DATA>
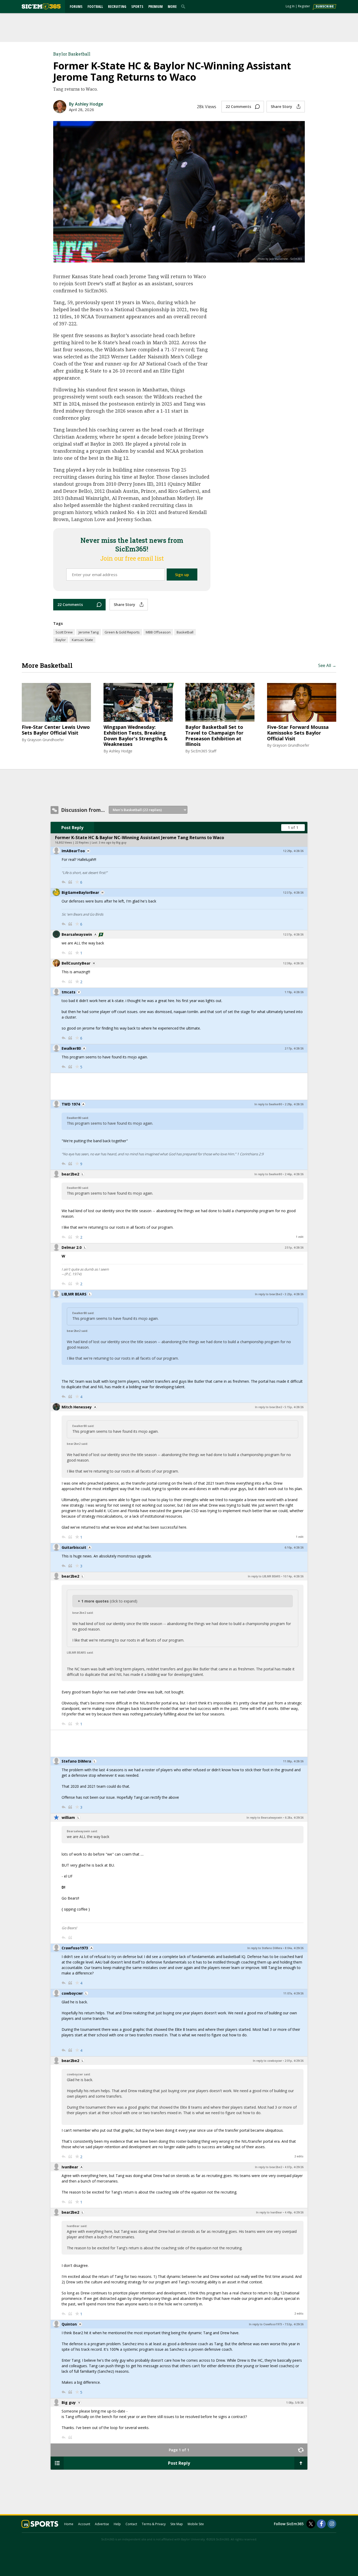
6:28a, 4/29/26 (294, 1817)
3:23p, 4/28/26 (294, 1294)
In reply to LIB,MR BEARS (264, 1576)
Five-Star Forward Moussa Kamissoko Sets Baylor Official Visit (298, 732)
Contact (131, 2524)
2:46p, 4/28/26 (294, 1174)
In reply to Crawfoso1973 (265, 2324)
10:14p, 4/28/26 (293, 1576)
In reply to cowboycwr (267, 2061)
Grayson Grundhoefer (45, 739)
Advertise (102, 2524)
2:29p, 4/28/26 (294, 1104)
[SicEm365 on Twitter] (310, 2523)
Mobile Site (196, 2524)
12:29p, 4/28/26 (293, 851)
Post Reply (72, 827)
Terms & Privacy (154, 2524)
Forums (76, 6)
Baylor (61, 639)
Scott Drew (64, 632)
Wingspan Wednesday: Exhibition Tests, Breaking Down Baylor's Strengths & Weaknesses (135, 735)
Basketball (185, 632)
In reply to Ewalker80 (268, 1104)
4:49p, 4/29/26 (294, 2212)
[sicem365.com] (41, 6)
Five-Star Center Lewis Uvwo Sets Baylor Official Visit (56, 730)
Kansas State (82, 639)
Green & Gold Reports (122, 632)
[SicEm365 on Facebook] (321, 2523)
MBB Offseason (158, 632)
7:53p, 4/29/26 (294, 2324)
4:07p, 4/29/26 (294, 2167)
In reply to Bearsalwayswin (264, 1817)
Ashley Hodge (120, 750)
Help (117, 2524)
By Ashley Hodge (86, 104)
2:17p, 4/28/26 (294, 1048)
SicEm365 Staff (203, 750)
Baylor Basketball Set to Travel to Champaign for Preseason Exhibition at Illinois (214, 735)
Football (95, 6)
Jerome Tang (89, 632)
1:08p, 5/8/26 (294, 2402)
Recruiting (117, 6)
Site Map (176, 2524)
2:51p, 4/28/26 (294, 1247)
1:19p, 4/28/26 (294, 992)
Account (84, 2524)
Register (304, 6)
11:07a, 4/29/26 (293, 1993)
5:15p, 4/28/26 (294, 1407)
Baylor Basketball (71, 54)
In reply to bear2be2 (268, 1294)
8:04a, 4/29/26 (294, 1948)
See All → (327, 665)
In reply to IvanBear (269, 2212)
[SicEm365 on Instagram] (331, 2523)
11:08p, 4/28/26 (293, 1761)
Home (68, 2524)
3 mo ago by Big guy (112, 842)
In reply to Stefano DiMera (264, 1948)
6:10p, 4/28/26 (294, 1547)
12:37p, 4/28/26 (293, 892)
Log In (290, 6)
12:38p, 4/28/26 (293, 963)
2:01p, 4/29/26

TASK PROMPT>
Repeat each record exactly, with the pictures left out.

TASK SOLUTION>
6:28a, 4/29/26 (294, 1817)
3:23p, 4/28/26 (294, 1294)
In reply to LIB,MR BEARS (264, 1576)
Five-Star Forward Moussa Kamissoko Sets Baylor Official Visit (298, 732)
Contact (131, 2524)
2:46p, 4/28/26 (294, 1174)
In reply to Crawfoso1973 (265, 2324)
10:14p, 4/28/26 (293, 1576)
In reply to cowboycwr (267, 2061)
Grayson Grundhoefer (45, 739)
Advertise (102, 2524)
2:29p, 4/28/26 (294, 1104)
[SicEm365 on Twitter] (310, 2523)
Mobile Site (196, 2524)
12:29p, 4/28/26 (293, 851)
Post Reply (72, 827)
Terms & Privacy (154, 2524)
Forums (76, 6)
Baylor (61, 639)
Scott Drew (64, 632)
Wingspan Wednesday: Exhibition Tests, Breaking Down Baylor's Strengths & Weaknesses (135, 735)
Basketball (185, 632)
In reply to Ewalker80 (268, 1104)
4:49p, 4/29/26 (294, 2212)
[sicem365.com] (41, 6)
Five-Star Center Lewis Uvwo Sets Baylor Official Visit (56, 730)
Kansas State (82, 639)
Green & Gold Reports (122, 632)
[SicEm365 on Facebook] (321, 2523)
MBB Offseason (158, 632)
7:53p, 4/29/26 (294, 2324)
4:07p, 4/29/26 (294, 2167)
In reply to Bearsalwayswin (264, 1817)
Ashley Hodge (120, 750)
Help (117, 2524)
By Ashley Hodge (86, 104)
2:17p, 4/28/26 (294, 1048)
SicEm365 Staff (203, 750)
Baylor Basketball Set to Travel to Champaign for Preseason Exhibition at Illinois (214, 735)
Football (95, 6)
Jerome Tang (89, 632)
1:08p, 5/8/26 (294, 2402)
Recruiting (117, 6)
Site Map (176, 2524)
2:51p, 4/28/26 (294, 1247)
1:19p, 4/28/26 (294, 992)
Account (84, 2524)
Register (304, 6)
11:07a, 4/29/26 (293, 1993)
5:15p, 4/28/26 (294, 1407)
Baylor Basketball (71, 54)
In reply to bear2be2 (268, 1294)
8:04a, 4/29/26 (294, 1948)
See All → (327, 665)
In reply to IvanBear (269, 2212)
[SicEm365 on Instagram] (331, 2523)
11:08p, 4/28/26 (293, 1761)
Home (68, 2524)
3 mo ago by Big guy (112, 842)
In reply to Stefano DiMera (264, 1948)
6:10p, 4/28/26 (294, 1547)
12:37p, 4/28/26 (293, 892)
Log In (290, 6)
12:38p, 4/28/26 (293, 963)
2:01p, 4/29/26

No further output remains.